VISD: Structured Self-Distillation for Video Reasoning
A novel approach named VISD (Video Structured self-Distillation) has been introduced to improve complex reasoning capabilities in Video Large Language Models (VideoLLMs). This technique tackles the difficulties associated with training these models for tasks that demand temporal grounding and logical coherence. While traditional reinforcement learning with verifiable rewards (RLVR) offers dependable supervision, it falls short in providing token-level credit, resulting in suboptimal learning. Current self-distillation techniques deliver dense supervision but often lack structure and diagnostic clarity, leading to unstable interactions with reinforcement learning. VISD features a video-aware judge model that breaks down reasoning quality into various dimensions, such as answer accuracy, logical coherence, and spatio-temporal grounding, facilitating a teacher policy for token-level credit assignment. This method seeks to enhance the training efficiency and effectiveness of VideoLLMs for intricate reasoning challenges. The paper can be found on arXiv with the identifier 2605.06094.
Key facts
- VISD stands for Video Structured self-Distillation.

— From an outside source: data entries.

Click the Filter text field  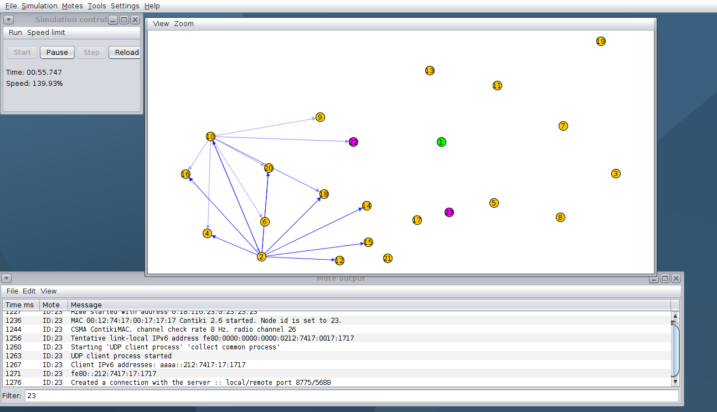pyautogui.click(x=352, y=396)
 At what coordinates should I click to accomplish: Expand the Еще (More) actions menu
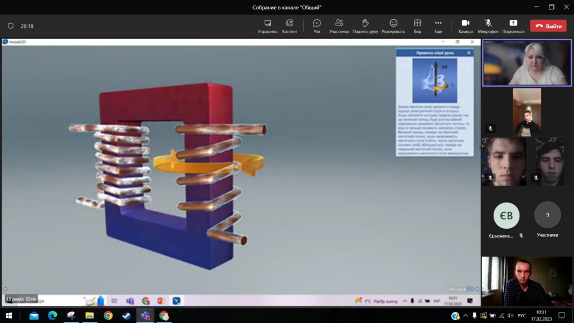pyautogui.click(x=439, y=23)
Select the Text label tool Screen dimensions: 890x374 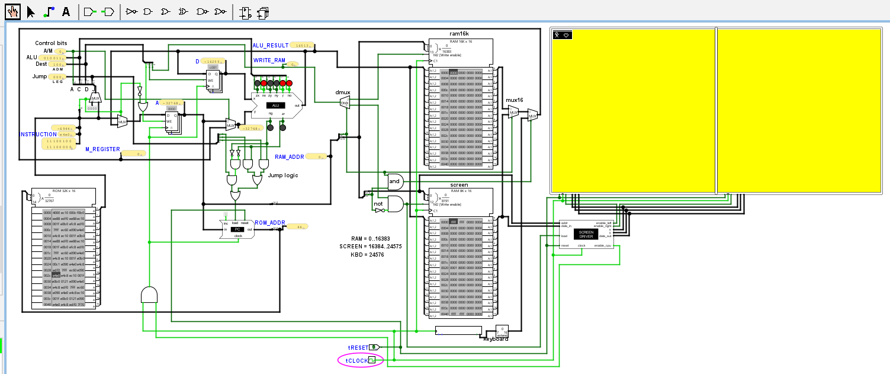tap(66, 11)
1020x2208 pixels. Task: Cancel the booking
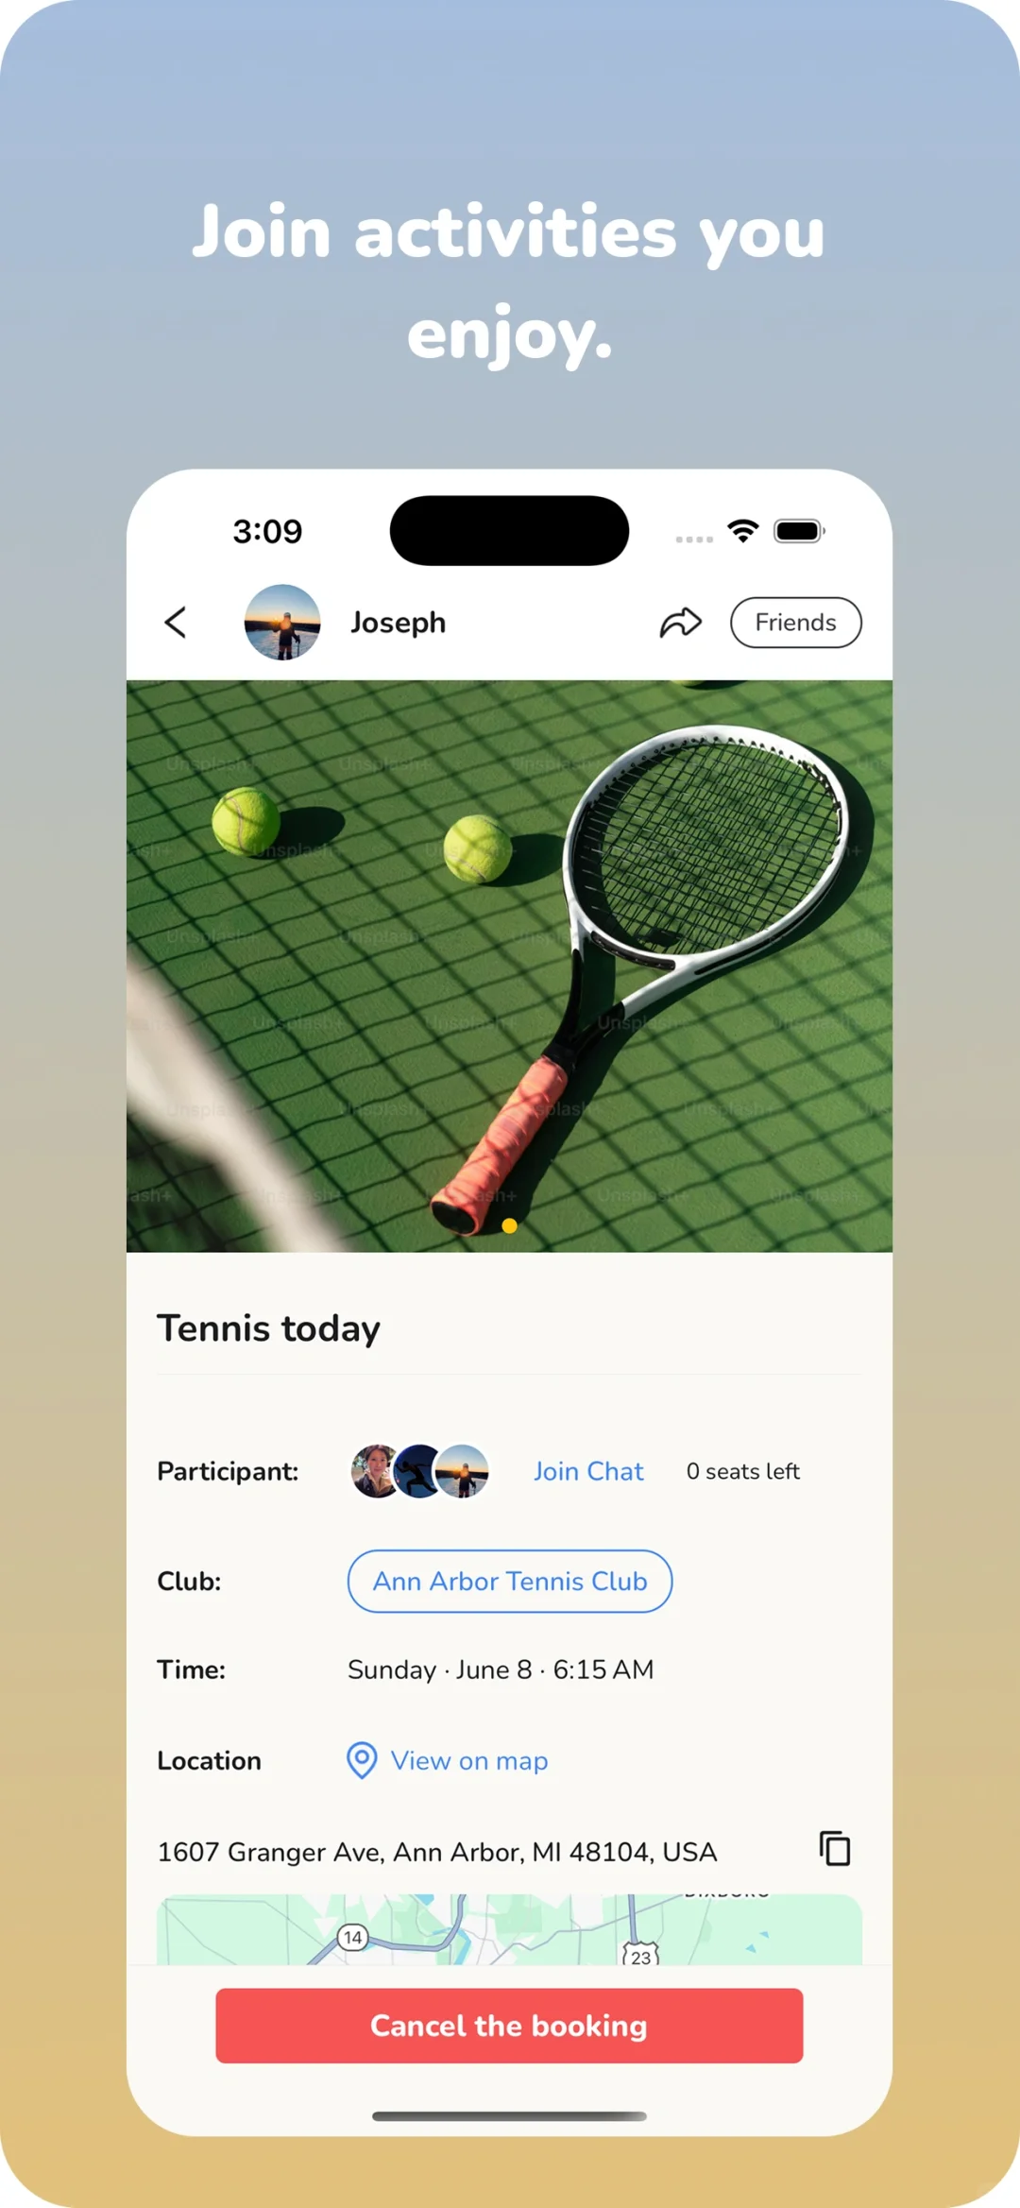pyautogui.click(x=509, y=2026)
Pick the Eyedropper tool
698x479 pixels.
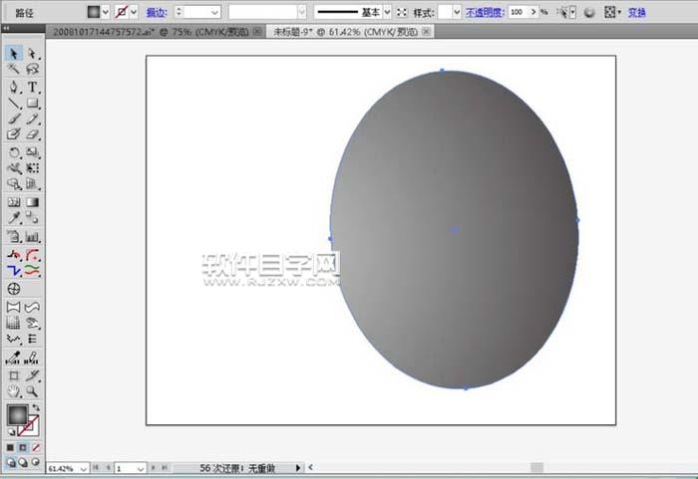14,218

- It is designed for training VideoLLMs in complex reasoning.
- RLVR provides reliable supervision but lacks token-level credit assignment.
- Existing self-distillation methods lack structure and diagnostic specificity.
- VISD uses a video-aware judge model to decompose reasoning quality.
- Dimensions include answer correctness, logical consistency, and spatio-temporal grounding.
- The framework guides a teacher policy for token-level credit assignment.
- The paper is on arXiv with ID 2605.06094.